SEIU 721: What did it take to win this vote?
David: It took a lot of education. First on my part. I was first elected to the Board in 2011. My main opponent was a sitting trustee who had tried to lower the assumed rate of return despite the County’s warning that doing so would lead to layoffs and furloughs. I made it my mission to learn as much as I could about the fund. So when the actuaries proposed another lowering of the rate, I was prepared to ask hard questions on behalf of the long term interests of the fund, the employer and plan participants.
SEIU 721: It sounds like retirement security is an issue that is very important to you. We know you are the also the chair of the Local’s Secure Retirement Committee. What can other members who want to get involved do?

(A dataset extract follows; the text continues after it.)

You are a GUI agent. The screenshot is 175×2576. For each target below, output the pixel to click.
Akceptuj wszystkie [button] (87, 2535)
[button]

David: That’s a great question. The work of the committee is expanding. There’s lot’s to do. The first step for any member who wants to get more involved is to come to our monthly meeting at the Local. We meet the second Tuesday of every month.
SEIU 721: Fantastic! What’s on the agenda for 2014?
David: Next year our Secure Retirement program will advocate that LACERA and other funds look at its fee structure to limit large payouts to outside managers.  We will need member support to help monitor LACERA investments to make sure they support a healthy economy – for Main Street, not just Wall Street. We know that the most important factor in LACERA’s long term health is a vibrant economy in our communities, our state and our nation.